• Andrew

Discussion Post | Style as a "Lower-Order Concern"

Did I read more this week than Merleau-Ponty’s Phenomenology of Perception? Yes. Do I have to finish a syllabus by the end of the day? Yes. So here’s a short one.

In my short life thinking about writing and style, I always hear the style-oriented parts of writing called “lower-order concerns.” The other things—research, argument, ideas—get called “higher-order concerns.” Well, for someone like mewho has decided that style and the words-on-paper process of writing is the focus of his scholarship, that “lower order” designation feels a little dismissive. Honestly, the only way I can wrap my head around the thought that style is of a lower order than content is to think in terms of a hierarchy of abstraction. Then, style is obviously “lower order” because it is more concrete. Ideas are more abstract than sentences. Where concrete terms are lower in the hierarchy than abstract terms, I can accept that style is a “lower-order” concern.

However, I struggle to accept what happens when “lower order” means less significant. As I mentioned last week, Merleau-Ponty points out that “The musical signification of the sonata is inseparable from the sounds that carry it” (188). Interestingly, he goes on to say:

But despite appearances, the same is true for the expression of thoughts by speech. Thought is nothing “inner,” not does it exist outside the world and outside of words. What tricks us here, what makes us believe in a thought that could exist for itself prior to expression, are the already constituted and already expressed thoughts that we can silently recall to ourselves and by which we give ourselves the illusion of an inner life. But in fact, this supposed silence is buzzing with words—this inner life is an inner language. (188 – 189)

Merleau-Ponty challenges the distinction between between thought and language by asserting the non-distinction between notes and music. Without notes, there can be no music—and, without language, there can be no thoughts. Later, Merleau-Ponty discusses the paintings of Cézanne, saying, “In the works of his youth, Cézanne sought to pain the expression first, and this why he missed it” (337). That is, “[A] face only expresses something through the arrangement of colors and lights that compose it; the sense of this facial expression is not behind its eyes, but upon them, and a touch of color more or less is enough for the painter to transform the facial expression of a portrait” (337).

I can’t help but wonder how often we ask writing students to write the expression first—and then we act surprised when they miss it. How can someone paint a convincing portrait of a happy person without first understanding the anatomy of the smile? How can we expect students to give expression to their “thoughts” (which are really no more than an inner language) if we haven’t given them the understanding of writing—modulating inner language into written language? I can recognize a smile when I see one. I can even picture one in my head—but I can’t make paint or pencil recreate those smiles: I don’t have the skills or knowledge. Is drawing two circles with a curve underneath really a valiant effort in drawing for ideas without letting the pesky rules of form, value, or anatomy get in my way?

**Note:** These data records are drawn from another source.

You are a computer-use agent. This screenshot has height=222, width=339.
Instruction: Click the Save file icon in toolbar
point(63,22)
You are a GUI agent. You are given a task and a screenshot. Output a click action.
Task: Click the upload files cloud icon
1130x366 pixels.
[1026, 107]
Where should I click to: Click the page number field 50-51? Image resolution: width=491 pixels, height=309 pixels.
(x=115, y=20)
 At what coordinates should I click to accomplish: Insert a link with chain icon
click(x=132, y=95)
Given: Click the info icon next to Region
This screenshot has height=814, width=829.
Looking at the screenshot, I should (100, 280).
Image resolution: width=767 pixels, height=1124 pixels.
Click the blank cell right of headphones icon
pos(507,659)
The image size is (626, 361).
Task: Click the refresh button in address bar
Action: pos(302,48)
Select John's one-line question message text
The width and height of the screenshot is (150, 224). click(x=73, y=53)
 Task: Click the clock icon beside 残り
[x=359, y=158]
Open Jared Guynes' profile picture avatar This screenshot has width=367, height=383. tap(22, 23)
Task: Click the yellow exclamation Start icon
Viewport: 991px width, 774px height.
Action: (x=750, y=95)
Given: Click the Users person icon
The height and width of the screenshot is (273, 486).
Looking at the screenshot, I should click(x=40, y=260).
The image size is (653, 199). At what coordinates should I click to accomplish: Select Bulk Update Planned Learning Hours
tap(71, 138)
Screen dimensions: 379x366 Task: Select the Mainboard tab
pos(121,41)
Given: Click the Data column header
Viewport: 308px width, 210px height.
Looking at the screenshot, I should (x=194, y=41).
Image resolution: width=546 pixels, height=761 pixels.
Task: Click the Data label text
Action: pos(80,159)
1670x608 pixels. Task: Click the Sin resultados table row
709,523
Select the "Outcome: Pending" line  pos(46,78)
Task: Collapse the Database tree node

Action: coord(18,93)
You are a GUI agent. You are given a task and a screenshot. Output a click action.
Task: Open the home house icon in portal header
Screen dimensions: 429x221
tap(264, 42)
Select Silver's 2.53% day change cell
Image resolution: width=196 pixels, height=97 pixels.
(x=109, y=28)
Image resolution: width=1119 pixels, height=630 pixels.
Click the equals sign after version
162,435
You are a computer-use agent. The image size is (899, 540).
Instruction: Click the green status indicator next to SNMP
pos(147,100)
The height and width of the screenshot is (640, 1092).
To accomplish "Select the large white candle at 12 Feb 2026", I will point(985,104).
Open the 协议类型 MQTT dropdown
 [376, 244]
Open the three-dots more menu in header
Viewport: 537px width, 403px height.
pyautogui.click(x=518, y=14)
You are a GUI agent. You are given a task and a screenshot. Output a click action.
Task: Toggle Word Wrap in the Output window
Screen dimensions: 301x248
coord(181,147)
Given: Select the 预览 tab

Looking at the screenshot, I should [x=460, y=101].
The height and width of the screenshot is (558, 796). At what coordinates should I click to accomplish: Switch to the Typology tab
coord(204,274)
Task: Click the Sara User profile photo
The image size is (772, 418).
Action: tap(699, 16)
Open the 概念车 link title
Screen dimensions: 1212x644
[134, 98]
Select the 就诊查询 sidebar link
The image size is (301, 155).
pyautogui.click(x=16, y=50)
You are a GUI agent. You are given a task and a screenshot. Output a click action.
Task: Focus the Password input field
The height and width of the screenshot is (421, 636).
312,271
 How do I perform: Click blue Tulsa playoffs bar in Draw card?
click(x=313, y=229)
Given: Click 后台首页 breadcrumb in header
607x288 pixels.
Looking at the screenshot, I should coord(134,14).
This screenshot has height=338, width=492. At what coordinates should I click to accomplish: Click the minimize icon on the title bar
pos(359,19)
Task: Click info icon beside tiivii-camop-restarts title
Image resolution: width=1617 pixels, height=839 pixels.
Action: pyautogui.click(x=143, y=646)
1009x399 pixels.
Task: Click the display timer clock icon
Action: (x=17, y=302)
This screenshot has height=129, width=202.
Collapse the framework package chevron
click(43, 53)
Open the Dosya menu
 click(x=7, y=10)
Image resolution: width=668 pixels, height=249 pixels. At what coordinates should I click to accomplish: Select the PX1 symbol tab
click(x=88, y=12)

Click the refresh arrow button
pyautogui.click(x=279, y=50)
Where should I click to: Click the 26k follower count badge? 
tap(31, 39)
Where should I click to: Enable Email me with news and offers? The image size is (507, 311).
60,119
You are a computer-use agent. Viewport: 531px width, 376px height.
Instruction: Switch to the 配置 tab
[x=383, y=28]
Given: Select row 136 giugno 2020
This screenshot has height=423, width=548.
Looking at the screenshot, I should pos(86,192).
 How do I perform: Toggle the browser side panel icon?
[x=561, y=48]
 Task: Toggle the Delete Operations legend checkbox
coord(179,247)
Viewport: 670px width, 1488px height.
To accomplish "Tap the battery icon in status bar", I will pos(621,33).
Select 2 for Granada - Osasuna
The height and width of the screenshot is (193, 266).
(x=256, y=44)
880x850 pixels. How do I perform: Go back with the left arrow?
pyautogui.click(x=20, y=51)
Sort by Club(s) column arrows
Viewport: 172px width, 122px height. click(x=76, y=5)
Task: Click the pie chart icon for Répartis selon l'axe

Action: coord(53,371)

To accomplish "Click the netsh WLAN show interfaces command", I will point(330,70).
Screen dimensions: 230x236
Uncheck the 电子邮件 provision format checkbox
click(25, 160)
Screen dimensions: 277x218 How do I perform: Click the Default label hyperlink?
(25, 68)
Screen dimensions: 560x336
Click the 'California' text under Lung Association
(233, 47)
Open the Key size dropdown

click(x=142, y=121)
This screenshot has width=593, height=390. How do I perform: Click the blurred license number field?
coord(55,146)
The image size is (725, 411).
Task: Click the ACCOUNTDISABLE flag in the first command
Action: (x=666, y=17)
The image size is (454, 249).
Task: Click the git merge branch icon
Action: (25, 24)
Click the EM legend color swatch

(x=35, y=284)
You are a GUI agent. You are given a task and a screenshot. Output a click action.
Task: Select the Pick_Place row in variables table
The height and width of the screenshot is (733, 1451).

There may be good reasons for it (that I can’t fathom), but I wonder if we’re just playing a version of Pictionary with our students, not expecting them to really write what the mean or to draw what they see, satisfying them and ourselves instead with unclear writing that “gets the idea across” before the timer runs out.

Without a thorough instruction leading to a fully realized style, we leave our students to represent their ideas as best as they can—rather than giving them the skills to represent their ideas in the best way possible. People draw stick figures to make do, not to fully render their inner imagery. Not everyone will be a painter—but we make sure that nobody will become one when we worry that teaching painterly technique will be too stifling. No matter how good a writer’s thinking is, we only have access to it through their style. When we worry that teaching style will be too stifling, we deny our students the ability to represent their inner discourse with anything more compelling or evocative than stick-figure drawings and thesaurus-substituted diction.